If Rickey's ideas were radical, he was at heart a company man, a baseball lifer who earnestly believed the league would come to see the reason of his proposals. This is precisely how he had operated with Robinson, whom he had carefully groomed before raising him to the majors, leaving widespread integration to follow. That kind of patience wasn't going to work in this case, however. If a third league was to come into existence, he would have to ram it down the throats of baseball's owners. In the past, the only man to have gone up against baseball's owners and won was Ban Johnson, who established the American League in 1901. And, as Shapiro writes, Johnson operated with all "the finesse of a jackhammer."

Rickey, however, was a more lawyerly man. (In fact, he had a law degree, from the University of Michigan.) Though his Continental League backers had ample financial resources and the political clout in Congress to put an end to Major League's antitrust exemption, Rickey balked, claiming that baseball would come to terms and see the light. Of course it did not, and instead did what it had always done: It co-opted its opponents, promising the Continental League's most prominent backers entree into the majors, but on the Major League's own terms. And so baseball expanded at the expense of the Continental League, and without its many innovations.

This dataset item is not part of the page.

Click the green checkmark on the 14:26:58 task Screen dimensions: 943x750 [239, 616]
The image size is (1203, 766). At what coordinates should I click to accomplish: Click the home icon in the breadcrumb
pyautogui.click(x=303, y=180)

Shapiro, author of the terrific "The Last Good Season: Brooklyn, the Dodgers, and Their Final Pennant Race Together," does an admirable job telling this complex story. His biographical sketches of Rickey and Webb are especially compelling. But a sausage story is not always the most compelling of reads, and to inoculate himself against that reality, Shapiro has larded up this one by interspersing a second narrative, the story of Stengel's final years with the Yankees, which is of little relation to the primary action of the book. It's less than ideal, but Rickey, always an optimist, might have put a positive spin on it: Two stories for the price of one.

Lamster is the author of "Master of Shadows," a political biography of the painter Peter Paul Rubens, to be published in October.